I'm pretty new to Apache Spark and I'm trying to repartition a dataframe by U.S. State. I then want to break each partition into its own RDD and save to a specific location:
schema = types.StructType([
types.StructField("details", types.StructType([
types.StructField("state", types.StringType(), True)
]), True)
])
raw_rdd = spark_context.parallelize([
'{"details": {"state": "AL"}}',
'{"details": {"state": "AK"}}',
'{"details": {"state": "AZ"}}',
'{"details": {"state": "AR"}}',
'{"details": {"state": "CA"}}',
'{"details": {"state": "CO"}}',
'{"details": {"state": "CT"}}',
'{"details": {"state": "DE"}}',
'{"details": {"state": "FL"}}',
'{"details": {"state": "GA"}}'
]).map(
lambda row: json.loads(row)
)
rdd = sql_context.createDataFrame(raw_rdd).repartition(10, "details.state").rdd
for index in range(0, rdd.getNumPartitions()):
partition = rdd.mapPartitionsWithIndex(
lambda partition_index, partition: partition if partition_index == index else []
).coalesce(1)
if partition.count() > 0:
df = sql_context.createDataFrame(partition, schema=schema)

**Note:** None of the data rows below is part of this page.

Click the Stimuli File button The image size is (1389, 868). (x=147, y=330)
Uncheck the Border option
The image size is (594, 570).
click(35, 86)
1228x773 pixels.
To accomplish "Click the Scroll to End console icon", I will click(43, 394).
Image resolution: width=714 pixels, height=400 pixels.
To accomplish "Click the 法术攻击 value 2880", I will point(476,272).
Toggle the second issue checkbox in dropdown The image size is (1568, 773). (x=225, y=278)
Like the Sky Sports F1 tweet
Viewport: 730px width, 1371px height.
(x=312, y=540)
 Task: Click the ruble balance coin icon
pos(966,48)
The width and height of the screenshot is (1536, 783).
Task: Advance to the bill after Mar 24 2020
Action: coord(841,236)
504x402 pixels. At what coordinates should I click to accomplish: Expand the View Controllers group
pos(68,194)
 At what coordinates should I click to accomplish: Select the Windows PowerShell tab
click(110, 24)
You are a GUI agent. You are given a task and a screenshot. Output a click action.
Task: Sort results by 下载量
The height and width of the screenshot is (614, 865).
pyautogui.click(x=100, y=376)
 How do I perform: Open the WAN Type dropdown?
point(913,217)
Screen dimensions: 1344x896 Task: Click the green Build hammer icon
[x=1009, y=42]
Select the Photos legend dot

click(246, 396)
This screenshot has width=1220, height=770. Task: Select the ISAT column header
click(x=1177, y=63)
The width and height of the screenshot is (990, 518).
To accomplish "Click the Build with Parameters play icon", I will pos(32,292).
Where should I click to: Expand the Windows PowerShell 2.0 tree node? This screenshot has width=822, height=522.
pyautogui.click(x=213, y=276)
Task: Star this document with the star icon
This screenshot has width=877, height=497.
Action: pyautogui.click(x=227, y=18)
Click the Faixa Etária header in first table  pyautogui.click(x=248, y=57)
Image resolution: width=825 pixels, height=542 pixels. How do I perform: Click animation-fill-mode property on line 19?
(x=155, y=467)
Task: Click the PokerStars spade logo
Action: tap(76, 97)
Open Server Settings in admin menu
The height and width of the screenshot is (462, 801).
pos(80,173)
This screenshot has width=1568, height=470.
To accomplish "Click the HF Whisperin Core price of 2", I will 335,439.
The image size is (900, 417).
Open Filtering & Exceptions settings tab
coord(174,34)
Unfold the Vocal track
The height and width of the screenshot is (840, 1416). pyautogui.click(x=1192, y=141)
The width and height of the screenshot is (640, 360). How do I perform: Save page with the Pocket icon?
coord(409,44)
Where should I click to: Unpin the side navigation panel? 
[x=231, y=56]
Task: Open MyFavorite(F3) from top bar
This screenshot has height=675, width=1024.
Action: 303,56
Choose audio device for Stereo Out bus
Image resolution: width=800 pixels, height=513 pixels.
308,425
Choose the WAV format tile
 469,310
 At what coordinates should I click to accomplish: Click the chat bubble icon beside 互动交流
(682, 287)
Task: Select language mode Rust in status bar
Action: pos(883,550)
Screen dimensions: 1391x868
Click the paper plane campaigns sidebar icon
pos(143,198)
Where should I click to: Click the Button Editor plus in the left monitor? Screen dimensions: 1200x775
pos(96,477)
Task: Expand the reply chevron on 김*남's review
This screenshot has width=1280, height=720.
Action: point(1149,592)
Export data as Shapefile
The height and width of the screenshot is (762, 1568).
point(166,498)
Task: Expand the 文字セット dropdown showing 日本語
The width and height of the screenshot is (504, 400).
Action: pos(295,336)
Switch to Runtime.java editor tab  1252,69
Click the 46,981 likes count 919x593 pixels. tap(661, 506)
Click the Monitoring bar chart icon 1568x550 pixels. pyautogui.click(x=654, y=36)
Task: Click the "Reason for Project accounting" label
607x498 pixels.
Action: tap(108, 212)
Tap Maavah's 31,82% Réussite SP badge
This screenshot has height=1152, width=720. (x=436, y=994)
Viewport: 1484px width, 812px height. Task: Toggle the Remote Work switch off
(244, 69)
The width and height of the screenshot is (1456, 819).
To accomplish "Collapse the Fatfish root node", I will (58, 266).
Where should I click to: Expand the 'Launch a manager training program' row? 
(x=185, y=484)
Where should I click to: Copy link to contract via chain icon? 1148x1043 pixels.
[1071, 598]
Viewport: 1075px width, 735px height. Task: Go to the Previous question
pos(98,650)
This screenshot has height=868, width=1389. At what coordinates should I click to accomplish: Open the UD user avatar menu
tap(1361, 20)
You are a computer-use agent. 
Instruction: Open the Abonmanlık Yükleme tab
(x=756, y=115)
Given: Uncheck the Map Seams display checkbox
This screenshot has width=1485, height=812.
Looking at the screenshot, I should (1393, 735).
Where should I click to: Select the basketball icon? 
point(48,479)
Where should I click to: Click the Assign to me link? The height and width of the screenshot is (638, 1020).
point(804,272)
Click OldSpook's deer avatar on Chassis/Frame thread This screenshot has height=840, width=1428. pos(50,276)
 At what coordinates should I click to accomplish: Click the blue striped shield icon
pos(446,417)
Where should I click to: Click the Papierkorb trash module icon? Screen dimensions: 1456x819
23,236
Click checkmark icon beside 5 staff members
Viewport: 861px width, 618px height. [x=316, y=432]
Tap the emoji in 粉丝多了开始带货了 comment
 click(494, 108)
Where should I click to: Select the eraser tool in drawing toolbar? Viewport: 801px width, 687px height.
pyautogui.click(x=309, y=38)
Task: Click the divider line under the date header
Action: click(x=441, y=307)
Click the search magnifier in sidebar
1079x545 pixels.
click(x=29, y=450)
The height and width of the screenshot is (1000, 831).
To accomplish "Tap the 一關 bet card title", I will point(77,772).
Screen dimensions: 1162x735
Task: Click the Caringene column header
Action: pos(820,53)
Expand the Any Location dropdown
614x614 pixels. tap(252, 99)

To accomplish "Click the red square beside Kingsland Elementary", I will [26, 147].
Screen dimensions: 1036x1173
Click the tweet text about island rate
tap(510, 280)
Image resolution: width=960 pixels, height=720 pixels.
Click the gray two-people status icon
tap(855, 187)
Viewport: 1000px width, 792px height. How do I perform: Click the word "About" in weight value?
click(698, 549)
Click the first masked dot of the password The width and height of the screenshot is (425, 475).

for event in df.collect():
print "Partition {0}: {1}".format(index, str(event))
else:
print "Partition {0}: No rows".format(index)
In order to test, I load a file from S3 with 50 rows (10 in the example), each with a different state in the details.state
column. In order to mimic the behavior I've parallelized data in the example above, but the behavior is the same. I get the 50 partitions I asked for but some aren't being used and some carry entries for more than one state. Here's the output for the sample set of 10:
Partition 0: Row(details=Row(state=u'AK'))
Partition 1: Row(details=Row(state=u'AL'))
Partition 1: Row(details=Row(state=u'CT'))
Partition 2: Row(details=Row(state=u'CA'))
Partition 3: No rows
Partition 4: No rows
Partition 5: Row(details=Row(state=u'AZ'))
Partition 6: Row(details=Row(state=u'CO'))
Partition 6: Row(details=Row(state=u'FL'))
Partition 6: Row(details=Row(state=u'GA'))
Partition 7: Row(details=Row(state=u'AR'))
Partition 7: Row(details=Row(state=u'DE'))
Partition 8: No rows
Partition 9: No rows
My question: is the repartitioning strategy just a suggestion to Spark or is there something fundamentally wrong with my code?